Plusieurs critiques peuvent être émises et des questions être posées. Le scénario est maladroit et polarisant, tombant souvent dans le cliché des symboles et des paroles. La renaissance identitaire par l’eau, la musique, les narcotiques et l’alcool en est un parmi d’autres. Le tournage, quant à lui, frôle par moment le voyeurisme du film israélien de Boaz Davidson, Jox Box, une comédie dramatique israélienne, loin du goût du cinéma palestinien moderne. La religion, la tradition, leurs valeurs et leurs symboles riment avec sexualité désordonnée, répression, et violence. Une recette peu nuancée, qui a tout pour déplaire.
« Ce sont des filles qui ont choisi de se libérer, » explique Hamoud dans un entretien avec une chaîne télévisée israélienne. « Le film est là pour changer le fait que nous [issus de la société palestinienne en Israël] ne parlons plus de la situation actuelle dans laquelle nous sommes pourtant. Je souhaite parler d’une partie d’une génération dont personne ne parle, et mettre sur la table les sujets auxquels elle est confrontée. » S’agit-il donc de faire des généralités d’un échantillon ou de faire d’une exception une règle ? Oui. « Laila incarne l’alter ego, de tout le monde, hommes et femmes, poursuit-elle. Pour faire court, elle fait ce qu’elle veut. Elle a fait ses choix, elle a traversé le pont qui a brûlé derrière elle. Avec les autres personnages, on rencontre leur famille mais pas celle de Laïla qui est indépendante, entière et autosuffisante.»
Qui est le public cible ? « Nous voulons que tout le monde voie le film, sans aucun doute. Mais puisque je raconte mon histoire, avec mes douleurs, depuis ma société à moi, mon audience par défaut est le public et la société palestinienne en Israël. Pour mieux connaitre cette génération, pour être une société meilleure pour tous, nous devons faire face à nos défis et mettre sur la table tous les sujets tabous.»

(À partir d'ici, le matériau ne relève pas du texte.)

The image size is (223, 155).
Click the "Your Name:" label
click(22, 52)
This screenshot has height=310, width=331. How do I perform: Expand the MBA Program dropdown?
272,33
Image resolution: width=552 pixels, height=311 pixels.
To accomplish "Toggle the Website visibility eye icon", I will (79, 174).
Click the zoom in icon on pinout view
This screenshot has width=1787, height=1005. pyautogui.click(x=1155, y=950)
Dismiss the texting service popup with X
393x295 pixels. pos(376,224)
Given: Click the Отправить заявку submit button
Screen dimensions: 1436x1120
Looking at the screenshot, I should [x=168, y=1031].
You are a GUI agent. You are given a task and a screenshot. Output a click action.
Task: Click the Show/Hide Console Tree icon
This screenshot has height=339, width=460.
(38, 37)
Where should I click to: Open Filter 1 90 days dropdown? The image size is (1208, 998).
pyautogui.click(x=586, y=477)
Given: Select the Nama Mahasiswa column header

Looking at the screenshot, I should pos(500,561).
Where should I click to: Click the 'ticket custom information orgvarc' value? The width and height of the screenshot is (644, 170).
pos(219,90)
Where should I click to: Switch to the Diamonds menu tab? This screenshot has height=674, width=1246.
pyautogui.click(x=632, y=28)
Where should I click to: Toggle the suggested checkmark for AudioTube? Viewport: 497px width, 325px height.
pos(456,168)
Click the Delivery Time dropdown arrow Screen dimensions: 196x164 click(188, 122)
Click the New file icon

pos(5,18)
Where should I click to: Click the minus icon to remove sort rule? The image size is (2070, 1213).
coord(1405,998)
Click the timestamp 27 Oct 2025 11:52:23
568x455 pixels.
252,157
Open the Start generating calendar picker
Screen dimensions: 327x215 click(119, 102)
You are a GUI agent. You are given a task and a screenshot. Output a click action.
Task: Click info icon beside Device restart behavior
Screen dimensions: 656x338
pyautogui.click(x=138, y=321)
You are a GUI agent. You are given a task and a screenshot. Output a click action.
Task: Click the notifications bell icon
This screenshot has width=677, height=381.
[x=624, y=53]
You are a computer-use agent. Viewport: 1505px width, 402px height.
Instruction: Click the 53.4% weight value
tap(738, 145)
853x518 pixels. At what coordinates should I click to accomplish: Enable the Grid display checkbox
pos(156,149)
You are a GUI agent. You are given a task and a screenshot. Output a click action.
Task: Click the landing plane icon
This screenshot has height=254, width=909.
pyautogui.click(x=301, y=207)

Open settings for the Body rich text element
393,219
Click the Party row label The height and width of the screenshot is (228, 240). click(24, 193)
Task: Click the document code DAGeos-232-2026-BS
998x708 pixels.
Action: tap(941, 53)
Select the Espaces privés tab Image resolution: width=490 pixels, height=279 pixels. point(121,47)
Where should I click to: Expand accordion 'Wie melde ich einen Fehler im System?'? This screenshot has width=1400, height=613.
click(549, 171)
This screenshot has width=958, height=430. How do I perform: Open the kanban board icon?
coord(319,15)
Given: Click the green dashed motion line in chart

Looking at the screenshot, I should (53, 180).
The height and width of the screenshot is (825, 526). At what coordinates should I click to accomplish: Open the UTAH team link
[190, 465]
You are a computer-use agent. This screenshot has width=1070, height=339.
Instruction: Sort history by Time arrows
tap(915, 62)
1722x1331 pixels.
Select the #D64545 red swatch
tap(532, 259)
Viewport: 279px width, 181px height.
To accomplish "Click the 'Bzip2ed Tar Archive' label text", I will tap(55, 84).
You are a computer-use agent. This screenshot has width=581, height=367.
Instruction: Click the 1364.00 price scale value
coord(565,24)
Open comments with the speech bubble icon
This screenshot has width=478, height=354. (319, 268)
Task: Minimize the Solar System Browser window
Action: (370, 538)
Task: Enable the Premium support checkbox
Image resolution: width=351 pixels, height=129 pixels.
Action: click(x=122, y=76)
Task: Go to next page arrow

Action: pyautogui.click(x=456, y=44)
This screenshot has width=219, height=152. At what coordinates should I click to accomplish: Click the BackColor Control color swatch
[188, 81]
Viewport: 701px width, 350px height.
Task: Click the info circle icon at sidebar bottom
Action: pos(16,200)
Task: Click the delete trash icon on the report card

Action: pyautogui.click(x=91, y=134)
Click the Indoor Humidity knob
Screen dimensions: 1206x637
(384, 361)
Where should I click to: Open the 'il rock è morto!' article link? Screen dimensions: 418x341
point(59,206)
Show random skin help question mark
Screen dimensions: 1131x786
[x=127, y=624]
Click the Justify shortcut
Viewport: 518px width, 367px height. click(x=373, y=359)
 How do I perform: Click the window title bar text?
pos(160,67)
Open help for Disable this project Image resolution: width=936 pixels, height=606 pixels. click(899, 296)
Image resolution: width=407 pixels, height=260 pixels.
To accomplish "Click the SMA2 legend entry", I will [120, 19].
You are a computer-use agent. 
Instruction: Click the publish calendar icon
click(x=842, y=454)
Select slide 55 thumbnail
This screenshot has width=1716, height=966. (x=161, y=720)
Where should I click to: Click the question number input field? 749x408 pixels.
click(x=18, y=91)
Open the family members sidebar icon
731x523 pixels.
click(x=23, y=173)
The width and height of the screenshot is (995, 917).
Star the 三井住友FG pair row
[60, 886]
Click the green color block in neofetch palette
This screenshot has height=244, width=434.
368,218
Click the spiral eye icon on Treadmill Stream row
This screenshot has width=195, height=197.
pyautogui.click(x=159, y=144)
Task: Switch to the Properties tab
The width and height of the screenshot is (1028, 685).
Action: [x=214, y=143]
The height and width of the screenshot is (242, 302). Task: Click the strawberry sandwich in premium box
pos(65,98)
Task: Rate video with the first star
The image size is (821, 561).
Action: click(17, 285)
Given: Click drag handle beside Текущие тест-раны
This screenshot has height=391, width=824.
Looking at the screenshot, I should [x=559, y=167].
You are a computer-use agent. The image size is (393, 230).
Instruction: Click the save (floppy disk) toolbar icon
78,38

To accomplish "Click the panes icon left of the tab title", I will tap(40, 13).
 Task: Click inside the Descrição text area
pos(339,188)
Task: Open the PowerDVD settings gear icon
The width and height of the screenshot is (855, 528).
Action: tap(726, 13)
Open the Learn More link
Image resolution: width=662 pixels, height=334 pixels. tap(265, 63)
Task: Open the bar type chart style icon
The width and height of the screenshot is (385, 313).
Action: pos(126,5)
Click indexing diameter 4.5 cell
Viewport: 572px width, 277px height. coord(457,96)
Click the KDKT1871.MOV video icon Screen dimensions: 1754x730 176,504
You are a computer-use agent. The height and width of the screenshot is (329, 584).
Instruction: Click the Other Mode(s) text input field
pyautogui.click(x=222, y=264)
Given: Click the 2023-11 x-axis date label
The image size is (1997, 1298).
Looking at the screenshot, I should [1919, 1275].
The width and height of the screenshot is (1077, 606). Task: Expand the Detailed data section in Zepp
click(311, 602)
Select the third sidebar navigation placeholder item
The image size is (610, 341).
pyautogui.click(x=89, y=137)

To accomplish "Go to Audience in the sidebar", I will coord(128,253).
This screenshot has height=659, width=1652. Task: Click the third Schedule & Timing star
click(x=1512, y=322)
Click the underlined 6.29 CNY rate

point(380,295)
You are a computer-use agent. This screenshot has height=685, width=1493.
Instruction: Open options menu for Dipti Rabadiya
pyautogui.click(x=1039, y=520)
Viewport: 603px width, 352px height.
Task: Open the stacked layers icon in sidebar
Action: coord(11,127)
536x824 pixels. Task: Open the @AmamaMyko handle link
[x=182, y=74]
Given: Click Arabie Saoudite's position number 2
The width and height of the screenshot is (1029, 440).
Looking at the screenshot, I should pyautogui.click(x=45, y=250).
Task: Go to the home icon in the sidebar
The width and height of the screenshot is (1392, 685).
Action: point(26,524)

Le produit final, par le scénario et la tournage, semble s’adresser à un public juif israélien et occidental, aliénant le public prétendument cible dès les premières minutes. Si le public cible est Palestinien, pourquoi n’avoir par utilisé comme scène Haïfa ? Avoir pris le soin de s’éloigner des généralisations et des caricatures, tout en prenant compte des sensibilités des communautés?
Avec Bar Bahar, avons-nous un film palestinien ou israélien, commercial ou sociétal, et quelle est la véritable intention de sa production ? Les questions restent entières, l’approche elle, ressemble à un reproche. Cette semaine la municipalité d’Umm al-Fahm (dont est originaire l’une des protagonistes), la seconde ville Palestinienne la plus importante d’Israël, a demandé au ministère de la Culture d’interdire la diffusion du film estimant qu’il est « dans son essence, doublement offensant : envers la religion de l’islam et les habitants d’Umm al-Fahm en particulier.» Umm al-Fahm, ville musulmane conservatrice, a demandé à ses résidents de boycotter le film.